Today’s leaders need to be skilled in navigating economic benefits, social values, shareholder expectations, obligations towards their employees and many more. Gabrielle Davies says the one constant in leadership is the need for courage.


Looking back – or the ‘rear view mirror’ approach – is considered by many to be the source of insight and learning, as much for what to do as what NOT to do.

For emerging leaders at every level, this approach can be both terrifying and exhilarating.

Leading others means to be aware of the context of one’s leadership as much as it is about one’s style. For that reason, leadership isn’t a static topic – and perhaps, is something that can’t really be ‘taught’ in the traditional sense.
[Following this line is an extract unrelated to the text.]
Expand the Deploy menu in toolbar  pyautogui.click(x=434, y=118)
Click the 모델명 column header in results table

However, the one constant in leadership – sometimes writ large, sometimes a footnote – is the need for courage. Not fearlessness, although that helps – but the willingness to make a decision and stick to it, steering a confident course for followers. This willingness of people to follow reflects leadership ability, but questioning a leader’s judgment is the root of leadership failure. In a communications world increasingly dependent on constant change, social opinion and groupthink for relevance, leadership can be a personally risky business.
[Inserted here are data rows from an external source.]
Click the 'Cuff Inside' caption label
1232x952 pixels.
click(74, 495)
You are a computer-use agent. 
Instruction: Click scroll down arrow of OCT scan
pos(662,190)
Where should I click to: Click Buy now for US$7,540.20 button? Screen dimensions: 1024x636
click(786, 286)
This is why not all leadership training can be created equal and why not all leaders of the past or the present can be effective teachers for tomorrow: because leadership – and the training of it – is a moving target.

Does leadership success in, say WW2 have the same characteristics as it did in the Vietnam War? Or is successful leadership of Google the same as it is for Microsoft or even Apple? Are the skills of political leadership the same everywhere? The answer is obviously no, because strong leadership is contextual to the situation of the leader. The courage they require is commensurate with the size of the challenge they’re facing and their ability to share and communicate this with those who follow them, knowing that many will do this blindly. Will it take more courage to be a leader tomorrow than it did yesterday? Are the skills the same… or different because of context?

Shaping tomorrow’s leadership

We’re entering a management era where shared social value – between an organisation and the communities, citizens and stakeholder it serves – will shape tomorrow’s leadership. And that management era will coexist with the powerful influence of social media, global communication and near real time discussion of leadership judgement and decision making.

While navigating those treacherous waters, leaders of tomorrow’s shared value organisations will balance a heavy burden of ethical choices both personal and corporate, steering a path through citizen/consumer trust and economic benefits, around shareholder expectations versus obligations to workers and importantly, the choices of disclosure versus knowledge. Data gives tomorrow’s leaders the keys to a kingdom never seen before, but no instructions about leading the way through it. As they shape their future, emerging leaders will face an endless commentary on their decisions and judgement, more so than their intentions and outcomes. Staying the course in the face of criticism, courage in holding on to conviction is what will determine true leadership.

How to steer forward? Distilling the rear view lessons taught by failures of ethics, courage and conscience is a worthy challenge today’s leaders should consider – and through it, shape their own leadership legacies.